__Yönerge__. Okuma parçasının "Cezanın ertelenmesi, mahkeme" sözleriyle başlayıp "ertelenmesi de mümkündür." sözleriyle biten bölümünü hiçbir değişiklik yapmadan yazınız.

Hükmün Açıklanmasının Geri Bırakılması sanık hakkında hükmolunan cezanın belli bir denetim süresi içerisinde sonuç doğurmaması, denetim süresi içerisinde belli koşullar yerine getirildiğinde ceza kararının hiçbir sonuç doğurmayacak şekilde ortadan kaldırılması davanın düşmesine neden olan bir ceza muhakemesi kurumudur. Tefecilik yapma suçu nedeniyle hükmedilen hapis cezası hakkında hükmün açıklanmasının geri bırakılması (hagb) kararı verilmesi mümkündür. Tefecilik suçlarından kurulan hükümlerde Ceza Muhakemeleri Kanunu’nun 231. maddesinin (hükmün açıklanmasının geri bırakılması) uygulanmasında, aynı Yasa’nın 231/6-c maddesindeki “Zararın giderilmesi” koşulunun aranması olanaksızdır (Y9CD-K.2021/3171). Bu nedenle, tefecilik suçunda zararın giderilmesi şartı aranmadan hükmün açıklanmasının geri bırakılması kararı verilmesi gerekir.

Cezanın ertelenmesi, mahkeme tarafından belirlenen cezanın cezaevinde infaz edilmesinden şartlı olarak vazgeçilmesidir. Tefecilik yapma suçu nedeniyle hükmedilen hapis cezasının ertelenmesi de mümkündür.

__Verilen Malzeme__.
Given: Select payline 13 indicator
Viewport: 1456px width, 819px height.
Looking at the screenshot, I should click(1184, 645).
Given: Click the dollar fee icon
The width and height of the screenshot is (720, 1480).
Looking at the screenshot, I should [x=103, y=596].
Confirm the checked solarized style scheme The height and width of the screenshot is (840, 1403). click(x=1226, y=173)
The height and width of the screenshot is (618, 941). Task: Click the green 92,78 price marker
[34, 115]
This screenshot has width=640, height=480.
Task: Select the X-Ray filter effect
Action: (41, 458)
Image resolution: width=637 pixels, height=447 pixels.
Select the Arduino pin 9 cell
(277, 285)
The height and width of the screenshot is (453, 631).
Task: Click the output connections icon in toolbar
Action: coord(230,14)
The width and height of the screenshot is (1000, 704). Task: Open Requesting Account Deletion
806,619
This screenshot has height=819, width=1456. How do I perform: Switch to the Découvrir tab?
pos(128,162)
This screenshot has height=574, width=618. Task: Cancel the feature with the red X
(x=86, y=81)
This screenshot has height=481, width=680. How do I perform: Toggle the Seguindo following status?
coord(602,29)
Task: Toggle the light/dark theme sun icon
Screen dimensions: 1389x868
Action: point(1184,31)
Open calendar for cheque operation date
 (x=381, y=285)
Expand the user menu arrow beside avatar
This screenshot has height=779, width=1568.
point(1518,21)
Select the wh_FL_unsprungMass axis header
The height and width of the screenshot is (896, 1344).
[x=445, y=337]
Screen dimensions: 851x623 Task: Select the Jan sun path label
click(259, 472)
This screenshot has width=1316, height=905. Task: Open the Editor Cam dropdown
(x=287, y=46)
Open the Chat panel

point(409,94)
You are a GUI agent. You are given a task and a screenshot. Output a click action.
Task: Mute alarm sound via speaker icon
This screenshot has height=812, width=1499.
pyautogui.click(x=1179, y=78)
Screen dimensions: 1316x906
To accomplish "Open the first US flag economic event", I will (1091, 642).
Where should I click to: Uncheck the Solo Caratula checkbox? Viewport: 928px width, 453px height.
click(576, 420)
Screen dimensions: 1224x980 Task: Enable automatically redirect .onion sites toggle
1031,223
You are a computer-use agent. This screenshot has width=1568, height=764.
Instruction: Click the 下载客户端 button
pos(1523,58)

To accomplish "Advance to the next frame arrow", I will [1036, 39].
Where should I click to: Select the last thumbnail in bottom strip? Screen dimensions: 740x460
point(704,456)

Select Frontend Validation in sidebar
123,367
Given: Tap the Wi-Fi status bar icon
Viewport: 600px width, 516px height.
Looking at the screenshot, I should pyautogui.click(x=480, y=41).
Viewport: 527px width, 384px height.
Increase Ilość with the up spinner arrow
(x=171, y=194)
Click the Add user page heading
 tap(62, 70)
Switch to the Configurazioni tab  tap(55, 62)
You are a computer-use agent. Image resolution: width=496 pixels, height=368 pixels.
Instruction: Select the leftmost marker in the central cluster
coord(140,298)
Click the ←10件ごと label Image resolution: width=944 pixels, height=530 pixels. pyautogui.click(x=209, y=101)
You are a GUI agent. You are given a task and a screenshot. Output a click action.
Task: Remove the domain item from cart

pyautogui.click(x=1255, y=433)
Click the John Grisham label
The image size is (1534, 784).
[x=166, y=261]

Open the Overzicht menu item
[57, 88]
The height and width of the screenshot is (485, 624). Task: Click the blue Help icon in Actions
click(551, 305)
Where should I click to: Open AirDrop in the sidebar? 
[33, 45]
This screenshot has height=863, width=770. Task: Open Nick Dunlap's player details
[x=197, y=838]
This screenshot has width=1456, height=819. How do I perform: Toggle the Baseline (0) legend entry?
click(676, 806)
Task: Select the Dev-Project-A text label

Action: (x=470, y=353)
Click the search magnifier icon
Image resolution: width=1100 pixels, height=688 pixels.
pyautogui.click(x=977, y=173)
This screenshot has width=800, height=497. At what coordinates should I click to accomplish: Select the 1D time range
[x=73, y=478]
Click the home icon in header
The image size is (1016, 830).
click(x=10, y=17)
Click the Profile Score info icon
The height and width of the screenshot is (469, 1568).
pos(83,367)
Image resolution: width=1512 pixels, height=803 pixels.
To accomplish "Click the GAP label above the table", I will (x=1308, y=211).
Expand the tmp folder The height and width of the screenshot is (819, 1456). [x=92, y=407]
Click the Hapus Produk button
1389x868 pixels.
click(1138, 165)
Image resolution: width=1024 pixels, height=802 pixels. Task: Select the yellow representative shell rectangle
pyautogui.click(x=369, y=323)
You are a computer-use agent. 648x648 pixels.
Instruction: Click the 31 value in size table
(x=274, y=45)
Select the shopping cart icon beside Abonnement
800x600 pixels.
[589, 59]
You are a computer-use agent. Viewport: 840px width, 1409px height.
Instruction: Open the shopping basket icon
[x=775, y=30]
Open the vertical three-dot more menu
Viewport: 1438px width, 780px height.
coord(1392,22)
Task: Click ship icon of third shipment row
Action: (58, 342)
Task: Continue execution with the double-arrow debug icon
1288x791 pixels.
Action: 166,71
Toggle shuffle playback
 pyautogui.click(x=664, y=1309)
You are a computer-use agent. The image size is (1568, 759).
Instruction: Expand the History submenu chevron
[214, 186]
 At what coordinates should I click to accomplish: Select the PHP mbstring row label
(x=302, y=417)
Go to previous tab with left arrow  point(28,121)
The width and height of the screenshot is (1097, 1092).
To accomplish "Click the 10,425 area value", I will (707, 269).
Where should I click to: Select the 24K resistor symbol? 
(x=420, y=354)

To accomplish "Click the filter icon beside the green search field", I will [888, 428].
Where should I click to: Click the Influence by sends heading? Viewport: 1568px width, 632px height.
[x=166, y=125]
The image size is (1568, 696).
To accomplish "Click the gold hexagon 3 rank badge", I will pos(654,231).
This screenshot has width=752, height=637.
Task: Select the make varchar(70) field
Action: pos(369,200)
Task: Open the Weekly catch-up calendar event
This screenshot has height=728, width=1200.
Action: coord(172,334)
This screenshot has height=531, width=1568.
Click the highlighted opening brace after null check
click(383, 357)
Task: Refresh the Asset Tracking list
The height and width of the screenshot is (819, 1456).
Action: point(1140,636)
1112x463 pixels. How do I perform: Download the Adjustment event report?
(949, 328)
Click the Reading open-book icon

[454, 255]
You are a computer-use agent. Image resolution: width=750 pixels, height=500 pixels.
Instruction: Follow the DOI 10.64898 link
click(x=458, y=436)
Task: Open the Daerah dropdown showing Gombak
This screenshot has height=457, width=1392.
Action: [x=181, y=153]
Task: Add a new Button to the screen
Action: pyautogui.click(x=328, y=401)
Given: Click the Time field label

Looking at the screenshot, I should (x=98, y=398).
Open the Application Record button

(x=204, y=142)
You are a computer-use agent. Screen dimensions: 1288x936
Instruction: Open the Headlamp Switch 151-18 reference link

__Yanıt__.
Cezanın ertelenmesi, mahkeme tarafından belirlenen cezanın cezaevinde infaz edilmesinden şartlı olarak vazgeçilmesidir. Tefecilik yapma suçu nedeniyle hükmedilen hapis cezasının ertelenmesi de mümkündür.